Patient-Reported Outcomes in Oncology Expected to Make Regulatory Waves
Patient-reported outcomes, or PROs, are going to play a larger role in FDA cancer drug approvals, according to an expert in the field.
Until recently, most collection of PRO data for cancer drug development had not been rigorous or comprehensive, according to Ethan Basch, MD, MSc, professor of medicine at the University of North Carolina (UNC)-Chapel Hill, and director, Cancer Research Outcomes Research Program at the UNC Lineberger Comprehensive Cancer Center, in Chapel Hill, North Carolina. (Dr Basch also serves on the National Cancer Institute (NCI)'s Board of Scientific Advisors and the Patient-Centered Outcomes Research Institute [PCORI] Methodology Committee.)

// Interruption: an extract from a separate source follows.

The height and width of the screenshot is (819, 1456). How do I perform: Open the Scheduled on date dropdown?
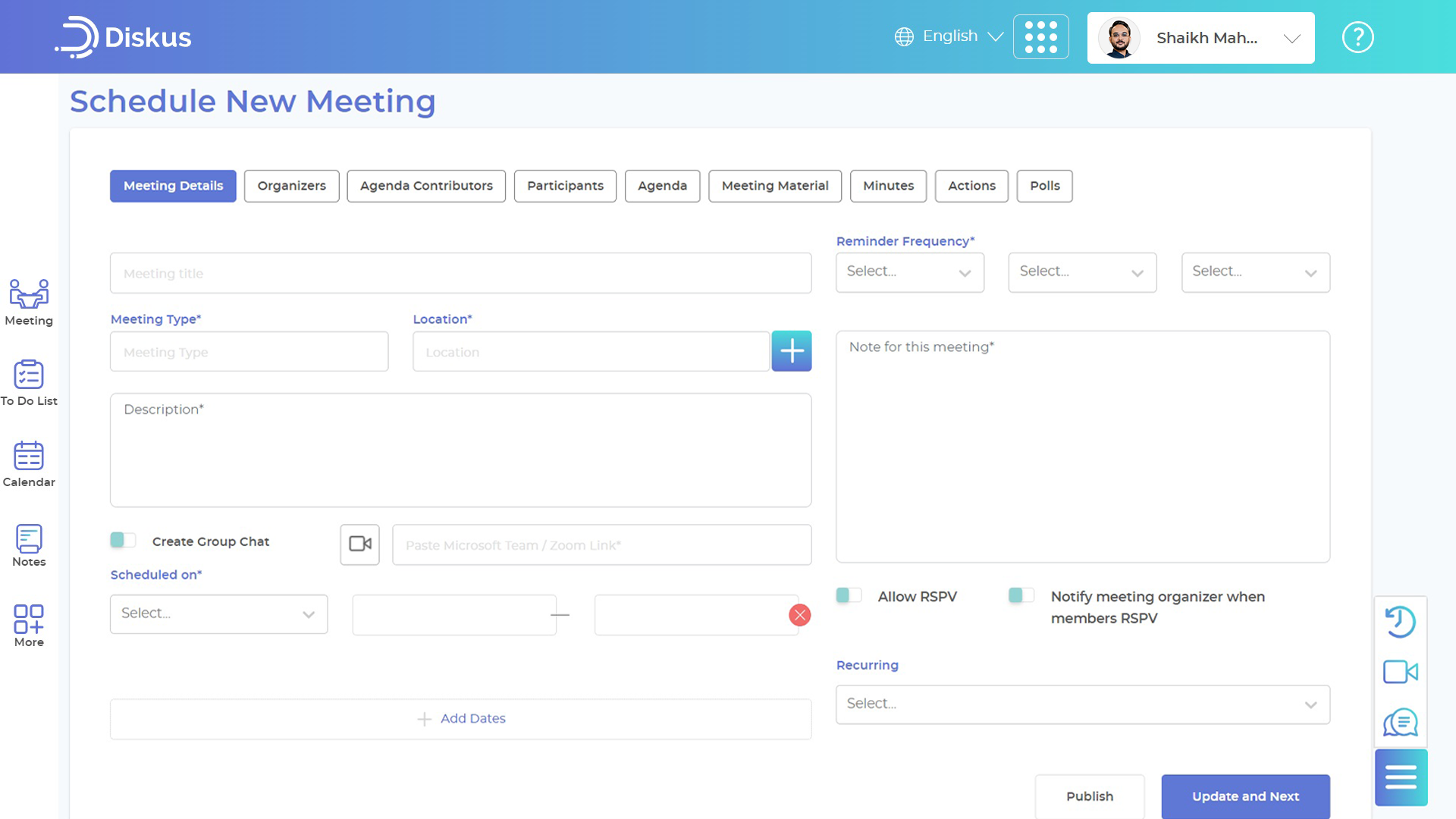pyautogui.click(x=218, y=613)
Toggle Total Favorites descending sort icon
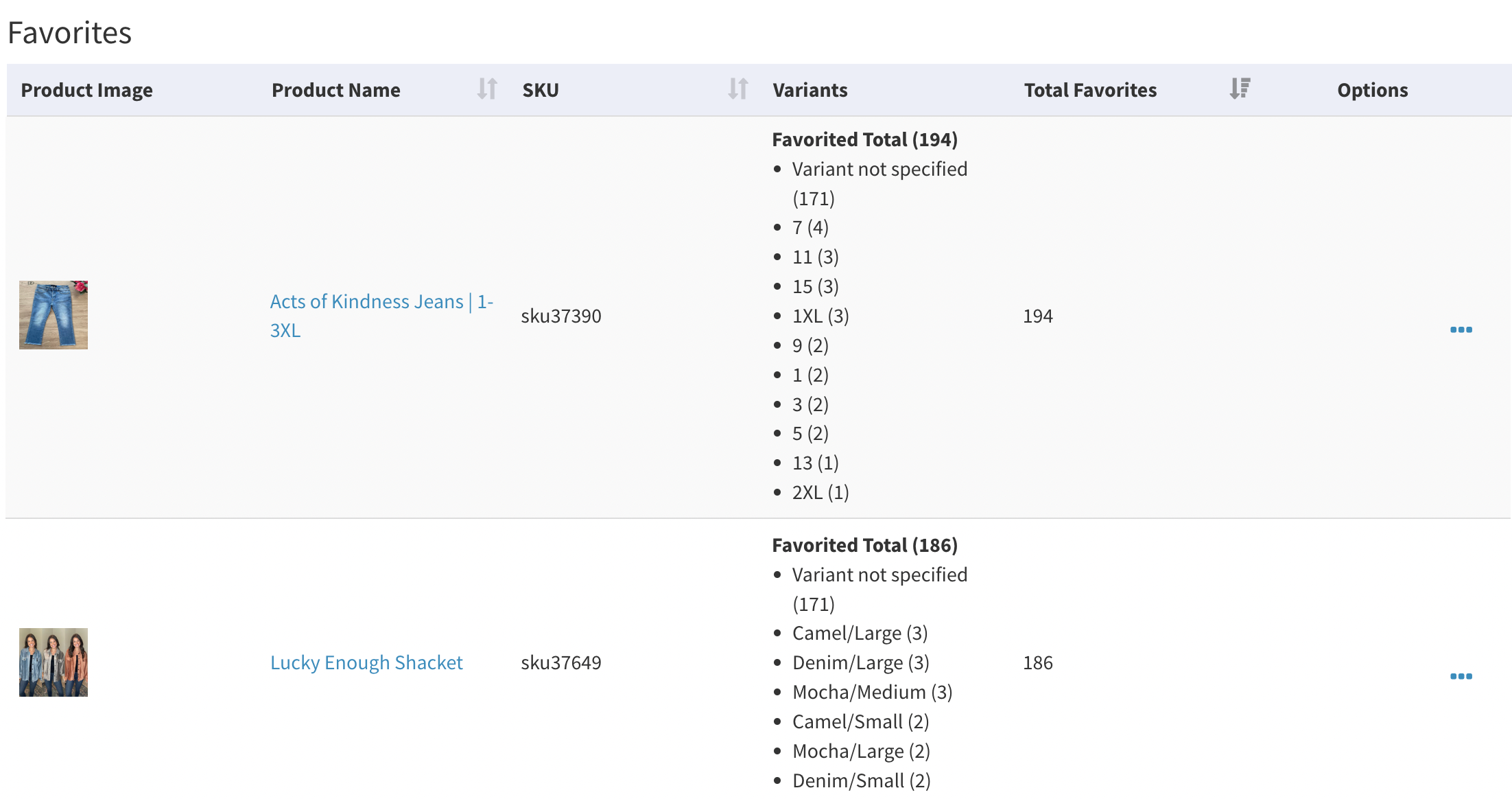The image size is (1512, 799). (x=1240, y=89)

That has meant that regulatory approvals are frequently made based on incomplete information — and that oncologists are often unable to detail for patients what types of changes in cancer-related pain, sleep disturbance, fatigue, food taste, nausea, or diarrhea, for example, they should expect with a particular treatment, Dr Basch noted.
PRO data is often collected during drug development, but data collection has largely been haphazard and unstandardized, or insufficient for labeling purposes.
“The real problem has been that designing PRO end points in studies has not been sufficiently rigorous or thoughtful,” Dr Basch told Cancer Therapy Advisor. “They are often added at the last minute.”
“By the time an application comes into a regulatory agency or authority, the information is not really what it could be because there wasn't enough interaction with the agency from the beginning,” he explained. “They didn't use a thoughtful implementation, so they have missing data or the tools they used were not appropriate.”